Archive for the ‘homestead’ Tag

Rural America: The Desert Southwest   3 comments

The ranch land near Zion Canyon in Utah is among the most scenic in the country.

We might as well face it.  America is no longer what it once was.  Not long ago this was a country that relied on small-scale farming and ranching.  They fed the cities with their increasingly important manufacturing economies.  Perhaps more importantly they helped to form the country’s very identity.  Farms, ranches and small towns have traditionally been a well that we drew upon to create a dynamic, growing nation.  Many American thinkers and inventors were born and raised in small-town farming communities.   To take a more specific example, American fighter pilots in both world wars learned their bold flying skills as young men in crop-dusting planes.  There are countless other examples.

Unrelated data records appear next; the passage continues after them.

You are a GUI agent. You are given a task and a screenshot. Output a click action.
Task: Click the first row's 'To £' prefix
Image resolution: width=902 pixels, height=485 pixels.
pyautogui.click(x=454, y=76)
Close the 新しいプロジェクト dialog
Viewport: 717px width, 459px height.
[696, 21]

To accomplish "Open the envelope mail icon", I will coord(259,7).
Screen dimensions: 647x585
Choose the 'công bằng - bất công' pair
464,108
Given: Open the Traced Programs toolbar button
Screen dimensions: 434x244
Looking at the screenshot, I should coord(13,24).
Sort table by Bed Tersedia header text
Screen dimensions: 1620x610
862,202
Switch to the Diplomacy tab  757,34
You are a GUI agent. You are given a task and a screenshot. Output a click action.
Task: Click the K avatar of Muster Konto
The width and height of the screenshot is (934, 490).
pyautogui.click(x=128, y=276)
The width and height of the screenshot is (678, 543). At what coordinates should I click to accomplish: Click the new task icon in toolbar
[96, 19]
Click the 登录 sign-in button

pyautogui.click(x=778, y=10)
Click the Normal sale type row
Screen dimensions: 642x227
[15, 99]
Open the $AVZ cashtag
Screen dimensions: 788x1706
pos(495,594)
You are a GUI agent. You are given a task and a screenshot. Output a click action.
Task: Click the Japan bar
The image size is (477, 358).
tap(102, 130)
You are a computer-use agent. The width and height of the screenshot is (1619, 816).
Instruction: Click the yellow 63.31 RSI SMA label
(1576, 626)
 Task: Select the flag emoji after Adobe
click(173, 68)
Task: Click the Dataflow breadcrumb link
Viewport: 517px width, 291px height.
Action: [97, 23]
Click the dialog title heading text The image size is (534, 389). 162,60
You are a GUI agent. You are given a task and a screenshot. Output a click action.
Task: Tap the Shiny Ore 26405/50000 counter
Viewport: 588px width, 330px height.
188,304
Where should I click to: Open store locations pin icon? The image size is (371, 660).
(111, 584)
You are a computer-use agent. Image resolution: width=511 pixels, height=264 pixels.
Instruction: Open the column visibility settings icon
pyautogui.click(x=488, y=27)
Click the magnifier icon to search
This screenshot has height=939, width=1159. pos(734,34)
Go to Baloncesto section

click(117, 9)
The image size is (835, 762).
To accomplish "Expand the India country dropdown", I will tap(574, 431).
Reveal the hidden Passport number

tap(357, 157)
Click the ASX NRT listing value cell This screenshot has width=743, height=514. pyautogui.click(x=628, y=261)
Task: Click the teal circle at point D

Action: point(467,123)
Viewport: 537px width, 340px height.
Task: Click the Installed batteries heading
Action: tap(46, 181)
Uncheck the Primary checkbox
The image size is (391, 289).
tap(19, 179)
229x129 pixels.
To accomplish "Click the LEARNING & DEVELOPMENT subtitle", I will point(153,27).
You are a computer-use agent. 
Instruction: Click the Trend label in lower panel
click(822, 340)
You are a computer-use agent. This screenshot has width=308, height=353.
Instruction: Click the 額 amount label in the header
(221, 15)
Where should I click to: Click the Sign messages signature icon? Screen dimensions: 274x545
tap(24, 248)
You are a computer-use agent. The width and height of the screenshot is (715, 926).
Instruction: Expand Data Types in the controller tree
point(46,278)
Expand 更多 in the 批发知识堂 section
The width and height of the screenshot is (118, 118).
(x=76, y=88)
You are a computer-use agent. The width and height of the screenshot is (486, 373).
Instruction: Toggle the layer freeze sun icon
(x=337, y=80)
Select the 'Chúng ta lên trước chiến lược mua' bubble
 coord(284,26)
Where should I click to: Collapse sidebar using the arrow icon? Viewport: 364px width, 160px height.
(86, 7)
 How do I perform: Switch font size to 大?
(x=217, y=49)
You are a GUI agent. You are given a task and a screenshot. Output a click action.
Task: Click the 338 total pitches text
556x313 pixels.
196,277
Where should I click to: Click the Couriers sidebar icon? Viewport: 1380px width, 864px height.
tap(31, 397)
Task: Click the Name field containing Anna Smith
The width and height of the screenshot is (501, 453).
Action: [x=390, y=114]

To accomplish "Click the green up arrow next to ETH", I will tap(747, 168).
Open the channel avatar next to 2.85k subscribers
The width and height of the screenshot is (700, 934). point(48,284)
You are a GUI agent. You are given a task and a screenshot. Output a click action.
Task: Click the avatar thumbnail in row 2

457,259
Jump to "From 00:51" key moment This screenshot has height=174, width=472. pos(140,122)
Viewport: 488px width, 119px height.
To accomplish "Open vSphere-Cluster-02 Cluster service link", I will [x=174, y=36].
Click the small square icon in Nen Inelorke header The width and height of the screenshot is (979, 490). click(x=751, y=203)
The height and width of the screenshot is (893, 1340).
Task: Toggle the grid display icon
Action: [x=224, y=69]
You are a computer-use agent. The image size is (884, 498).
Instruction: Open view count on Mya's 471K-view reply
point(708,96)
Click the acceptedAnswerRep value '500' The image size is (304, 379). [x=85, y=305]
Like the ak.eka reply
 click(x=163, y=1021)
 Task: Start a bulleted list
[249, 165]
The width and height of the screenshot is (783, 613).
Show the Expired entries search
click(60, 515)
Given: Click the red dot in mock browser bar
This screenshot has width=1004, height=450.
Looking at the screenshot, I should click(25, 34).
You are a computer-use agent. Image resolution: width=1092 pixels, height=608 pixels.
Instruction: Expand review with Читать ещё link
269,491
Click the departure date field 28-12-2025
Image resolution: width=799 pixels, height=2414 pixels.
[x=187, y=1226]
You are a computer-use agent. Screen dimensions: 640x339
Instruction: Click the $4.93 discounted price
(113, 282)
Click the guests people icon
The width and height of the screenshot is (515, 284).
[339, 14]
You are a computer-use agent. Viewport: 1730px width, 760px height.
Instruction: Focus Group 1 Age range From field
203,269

Nearly every region of the country has become more developed and populated.  Cities have grown steadily; suburban areas surrounding them have grown even faster.   And it’s these so-called exurban areas that have spilled out into formerly rural areas.  Large parts of rural America have literally been paved over, changing them for the foreseeable future.  But it’s not all gone, not by a long shot.  You can still experience much of this country’s rural charm if you’re willing to leave the cities, get off the main highways and slow down.

And that is what this series is all about: travelling off the beaten track to experience some of the country’s rural charm. The introductory post discussed the growing rural-urban divide in America, but Part II left politics behind and focused on my home-region, the Pacific Northwest.  This post will zero in on a unique part of the country: the amazing Desert Southwest.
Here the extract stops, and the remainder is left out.